3 Petrovaradin Catacombs
The underground catacombs sit beneath the fortress of Petrovaradin, located in Novi Sad, the second largest city in Serbia. The dark and silent halls of the buried monument are not for the faint of heart. However, the buried network of tunnels is believed to host a series of uncovered treasures, for those who dare to search for them.
A guided tour is strongly recommended. The labyrinth tunnels are filled with history and chilling legends, which a guide will be able to elaborate on for you.
2 St. Stephen's Catacombs
These lengthy, dark and cryptic catacombs can only be visited with a knowledgable guide. The underground burial site resides directly below the St. Stephen's Cathedral in Vienna. Much like the other creepy catacombs in this list, bones line the walls and are stacked high within these buried caverns.

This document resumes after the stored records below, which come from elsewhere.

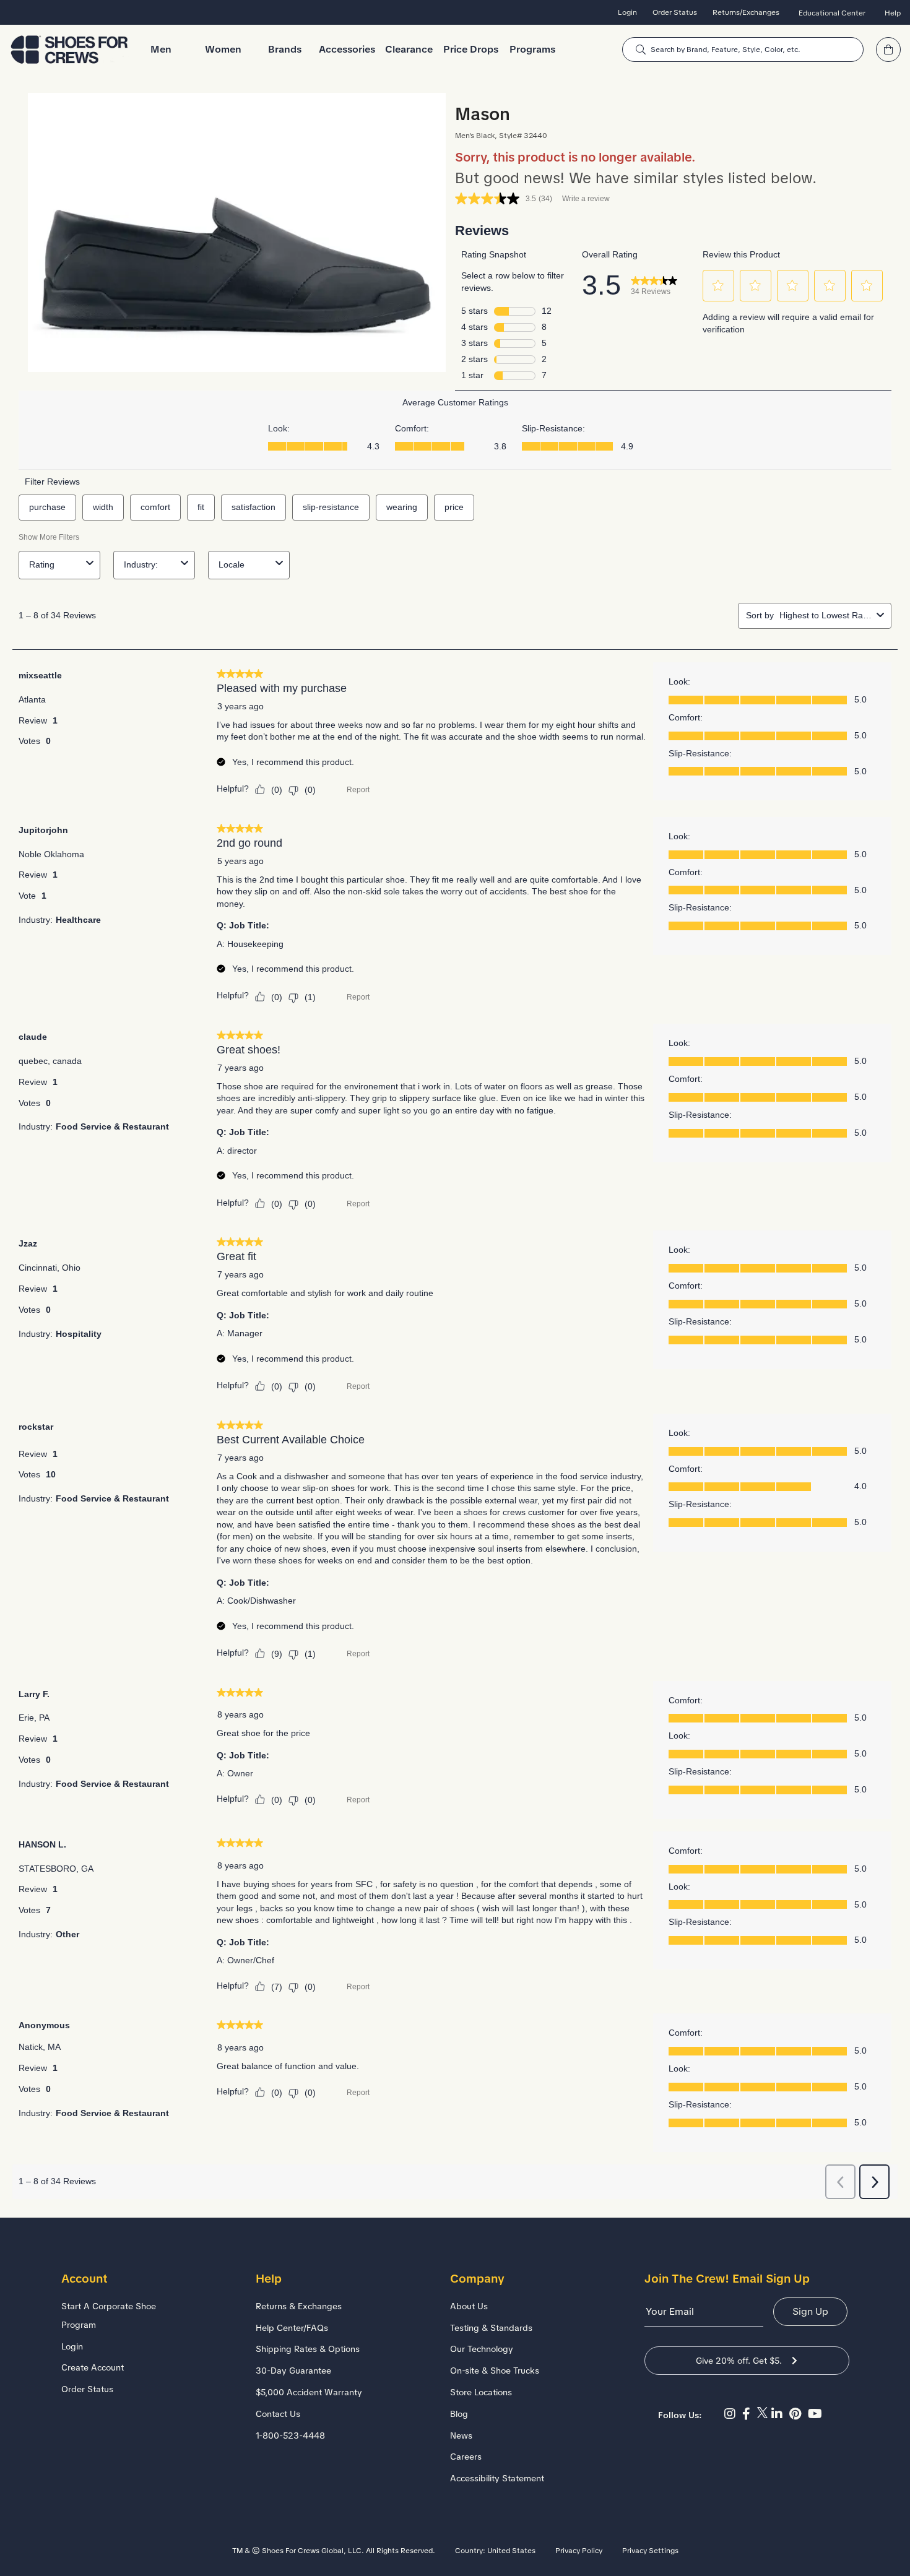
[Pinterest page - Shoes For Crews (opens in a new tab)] (798, 2414)
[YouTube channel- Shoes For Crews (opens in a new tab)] (816, 2414)
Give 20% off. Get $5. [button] (739, 2360)
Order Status (674, 12)
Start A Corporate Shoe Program (108, 2315)
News (461, 2435)
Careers (466, 2456)
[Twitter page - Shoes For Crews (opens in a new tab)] (764, 2414)
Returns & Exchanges (299, 2306)
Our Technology (481, 2348)
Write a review (586, 198)
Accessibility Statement (497, 2478)
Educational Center (832, 13)
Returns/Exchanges (746, 12)
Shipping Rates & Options (308, 2348)
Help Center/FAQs (292, 2327)
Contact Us (278, 2413)
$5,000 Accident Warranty (309, 2392)
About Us (469, 2306)
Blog (459, 2413)
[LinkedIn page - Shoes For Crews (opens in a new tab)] (780, 2414)
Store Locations (481, 2392)
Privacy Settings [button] (650, 2551)
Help (893, 13)
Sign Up (810, 2311)
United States (511, 2551)
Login (627, 12)
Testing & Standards (491, 2327)
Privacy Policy (578, 2551)
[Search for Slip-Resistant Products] (640, 50)
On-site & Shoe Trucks (494, 2370)
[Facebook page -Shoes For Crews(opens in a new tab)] (749, 2414)
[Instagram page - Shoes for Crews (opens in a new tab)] (733, 2414)
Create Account (92, 2367)
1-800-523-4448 (290, 2435)
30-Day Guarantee (293, 2370)
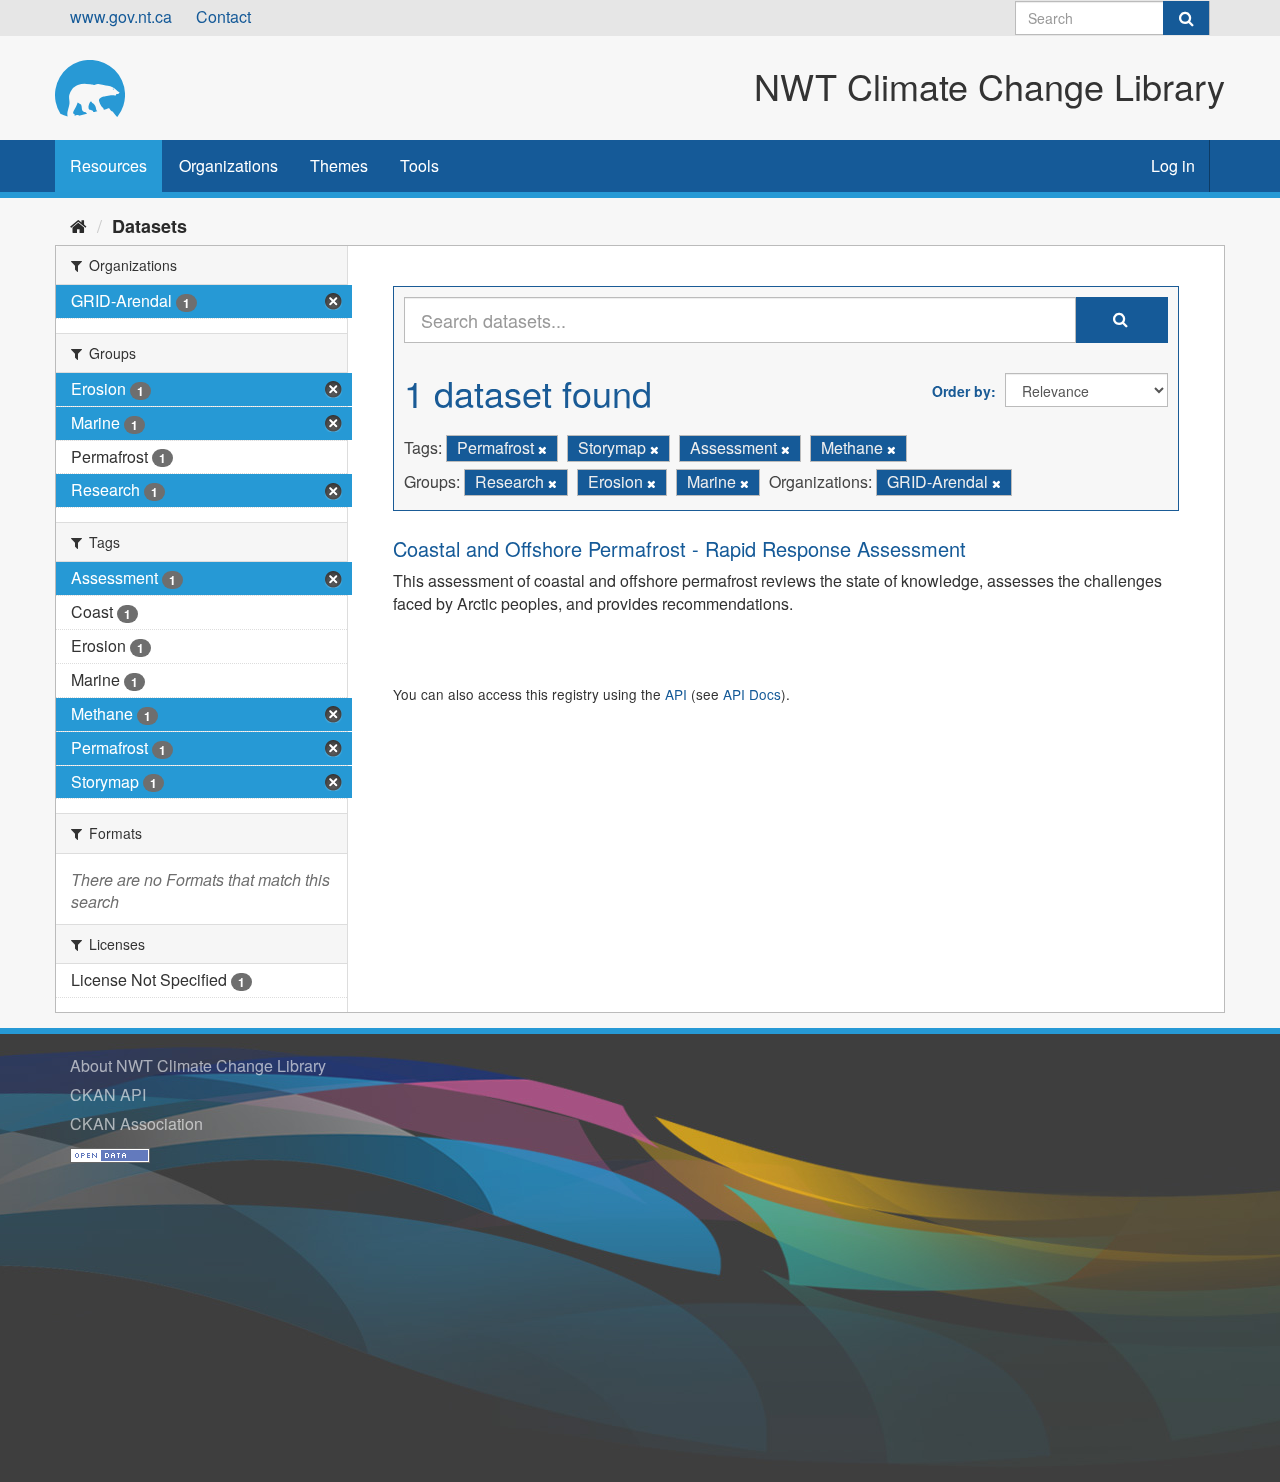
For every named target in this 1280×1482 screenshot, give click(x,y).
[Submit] (1186, 18)
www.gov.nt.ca (121, 16)
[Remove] (542, 449)
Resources (108, 165)
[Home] (78, 225)
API (676, 694)
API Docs (752, 694)
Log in (1173, 165)
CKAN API (108, 1094)
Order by (961, 391)
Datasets (149, 226)
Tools (419, 165)
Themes (339, 165)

The catacombs served as the grave site of Austrian rulers, members of the clergy and high-ranking nobility. The remains of 11,000 people are found in the old crypt, which dates back to the 1700s. In addition, only a few lights have been installed underground, which is why a guide is required.
1 Hal Saflieni Catacombs
This architectural marvel is a three-story underground complex which dates back to 4,000 BCE. The Hal Saflieni Catacombs are found beneath the city of Paola in Malta and were discovered accidentally by a stonemason in 1902. The crypts are believed to have been a place of sanctuary, which was then converted into housing for the dead.
The underground networks are divided into chambers with names like Snake Pit and the Holy of Holies. Moreover, the population of dead bodies is currently set at 7,000 Maltese people, all of whom passed during the prehistoric era.